MORE IBSF WORLD CUP: Kelly Curtis notches career-best finish with top five at Park City skeleton World Cup

“My husband and I weren’t sure that we wanted to share it at first,” she admits. “But I felt it was important just to showcase this. I have nothing to hide. And as much as there are parts of me certain days when I think, ‘What’s wrong with me?’ At the end of the day, I know I’m not alone in this.

“It’s important, I do have a voice, and I want other people to know, as an Olympic gold medalist, if it can happen to me, it can happen to anybody. Infertility exists in the female body, and it’s important that I talk about it in my journey and hopefully that’s inspired other people.”

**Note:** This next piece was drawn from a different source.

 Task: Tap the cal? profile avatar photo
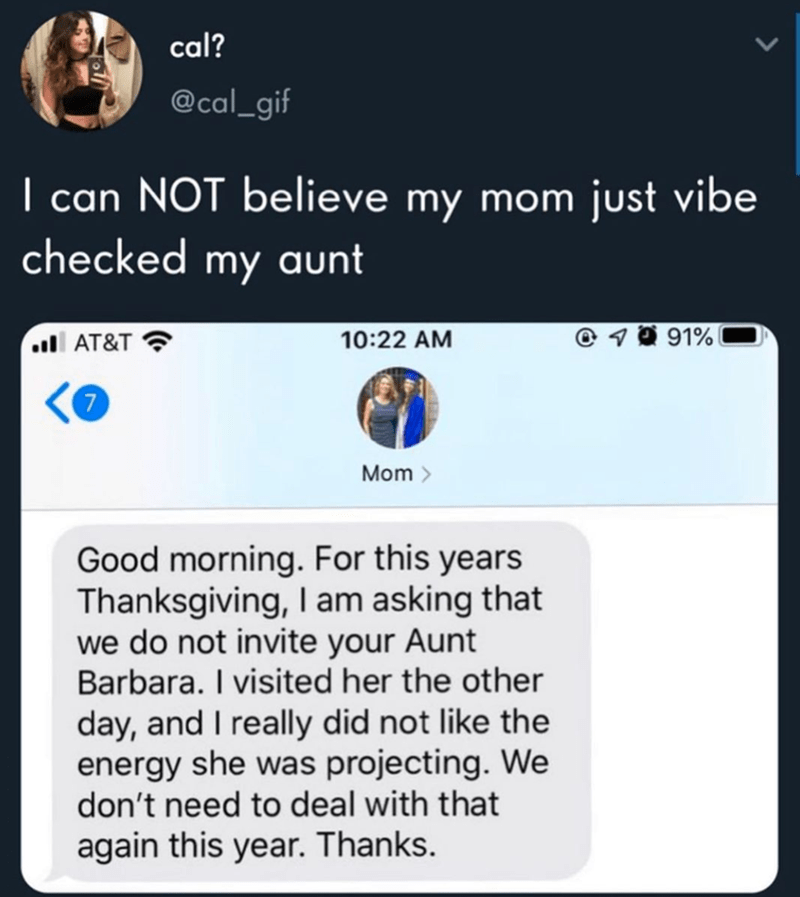(x=81, y=71)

She says she’s received an outpouring of support, which has been particularly gratifying as she continues to put a painful breakup with Team Canada in the rearview mirror. Humphries, who was born in Calgary, competed for Canada for 16 years, winning three Olympic medals including a bronze in Pyeongchang in 2018. But the relationship came to an abrupt end later just five months after the 2018 Games, after Humphries alleged emotional and mental harassment by a former coach.

Winning a gold medal in Beijing just two months after her U.S. citizenship was finalized proved to be turning point for Humphries, who commemorated the milestone with two new tattoos. She first added the date of her win – Feb. 14, 2022 – to the back of her left hand and a larger rose and skull illustration to the back of her right knee and calf, all of which commemorate her triumph over that darker period.

“The skull represents a rebirth and a growth, overcoming challenges and/or obstacles and turning something negative into something positive,” explains Humphries, who says she chose the rose because it’s the national flower of the U.S. as well as a symbol of love won or lost. She notes that she has “an actual Olympic one” planned for August 2024, which is when her favorite tattoo artist is next available.

Humphries has also found the silver lining in her IVF journey, as the competition season has been a welcome break from some of the self-imposed pressure.

“By pushing pause for four or five months and competing, it allowed me mentally to know that we can go into all of next summer and all winter focusing on just doing the actual embryo transfers and having a good pregnancy,” she says. “I don’t feel stressed to try and get pregnant right away. I felt like I was becoming competitive with myself, wondering why isn’t this working? Why can’t I do this? I tried to control too many things, and I started to get really frustrated. Mentally, it was hard. So, by pushing pause, going back to what I know — which is the sport, which is what I love – it’s allowed me to control a little bit of my future.”

Humphries’ season continues Saturday as the IBSF World Cup from Park City concludes with the two-woman bobsleigh.